Here are a few examples with intermediate values to help you verify your work if you're trying to implement this algorithm yourself.
| n = 13 | n = 41 | ||||||||
|---|---|---|---|---|---|---|---|---|---|
| # | p | k | x | y | # | p | k | x | y |
| 1 | 4 | 3 | 4 | 1 | 1 | 6 | -5 | 6 | 1 |
| 2 | 2 | -3 | 7 | 2 | 2 | 4 | 5 | 13 | 2 |
| 3 | 4 | -1 | 18 | 5 | 3 | 6 | -1 | 32 | 5 |
| 4 | 4 | -3 | 137 | 38 | 4 | 6 | 5 | 397 | 62 |
| 5 | 2 | 3 | 256 | 71 | 5 | 4 | -5 | 826 | 129 |
| 6 | 4 | 1 | 649 | 180 | 6 | 6 | 1 | 2049 | 320 |
| n = 61 | n = 67 | ||||||||
| # | p | k | x | y | # | p | k | x | y |
| 1 | 8 | 3 | 8 | 1 | 1 | 8 | -3 | 8 | 1 |
| 2 | 7 | -4 | 39 | 5 | 2 | 7 | 6 | 41 | 5 |
| 3 | 9 | -5 | 164 | 21 | 3 | 5 | -7 | 90 | 11 |
| 4 | 6 | 5 | 453 | 58 | 4 | 9 | -2 | 221 | 27 |
| 5 | 9 | 4 | 1523 | 195 | 5 | 9 | -7 | 1899 | 232 |
| 6 | 7 | -3 | 5639 | 722 | 6 | 5 | 6 | 3577 | 437 |
| 7 | 8 | -1 | 29718 | 3805 | 7 | 7 | -3 | 9053 | 1106 |
| 8 | 8 | -3 | 469849 | 60158 | 8 | 8 | 1 | 48842 | 5967 |
| 9 | 7 | 4 | 2319527 | 296985 | |||||
| 10 | 9 | 5 | 9747957 | 1248098 | |||||
| 11 | 6 | -5 | 26924344 | 3447309 | |||||
| 12 | 9 | -4 | 90520989 | 11590025 | |||||
| 13 | 7 | 3 | 335159612 | 42912791 | |||||
| 14 | 8 | 1 | 1766319049 | 226153980 | |||||
Now what?
What's the point of implementing algorithms like this? I think there are a number of benefits:
- You can learn / relearn bits of math that you may have forgotten (or never learned in the first place).

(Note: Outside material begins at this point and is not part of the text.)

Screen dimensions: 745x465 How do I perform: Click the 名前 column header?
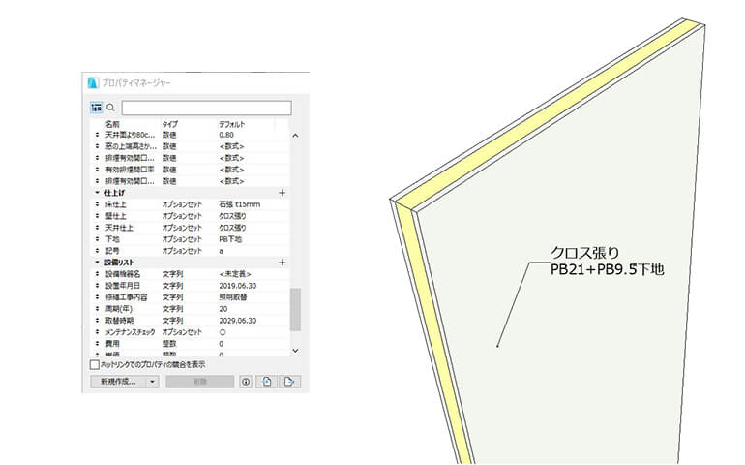(112, 125)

- You can sharpen your programming skills (many mathematical algorithms rely on dynamic programming or recursion, both skills that you need to have in your toolbox).
- You can take insights away from them and use those insights to solve future problems.

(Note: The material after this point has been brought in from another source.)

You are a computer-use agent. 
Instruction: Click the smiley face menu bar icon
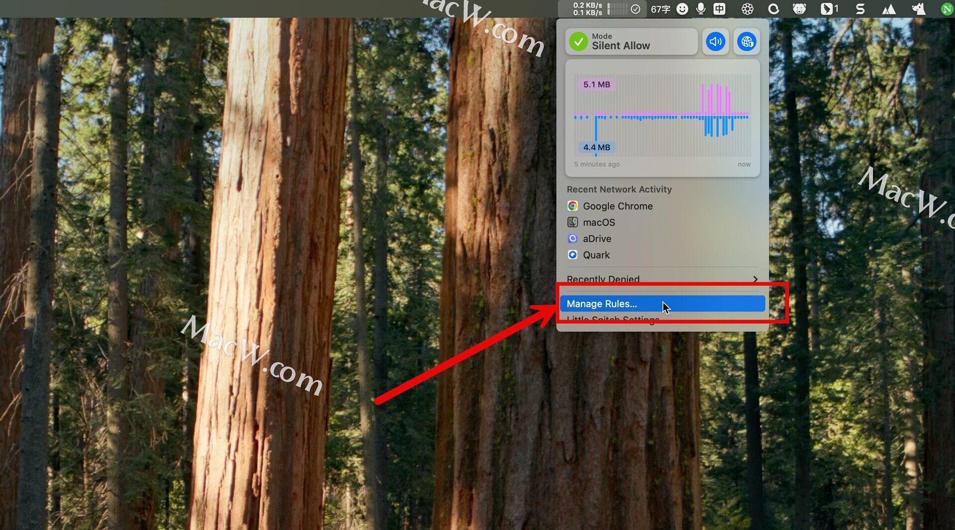tap(682, 9)
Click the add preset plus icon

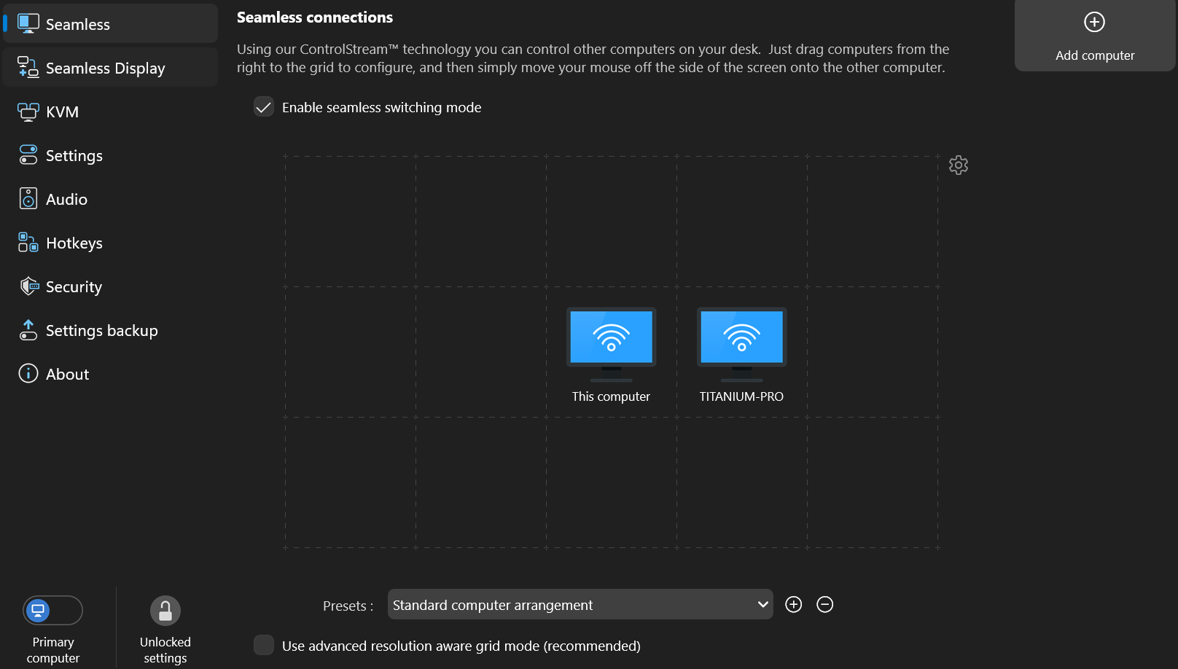tap(793, 605)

In the case of the Euclidean algorithm it really is reinventing the wheel — Ruby's Integer class has a GCD method that is probably implemented in C and is quite a bit faster than our pure Ruby approach — but the Chakravala method solves a problem that most programming languages can't solve right out of the box, and in an elegant way.
Plus, it's fun, and that's what's really important.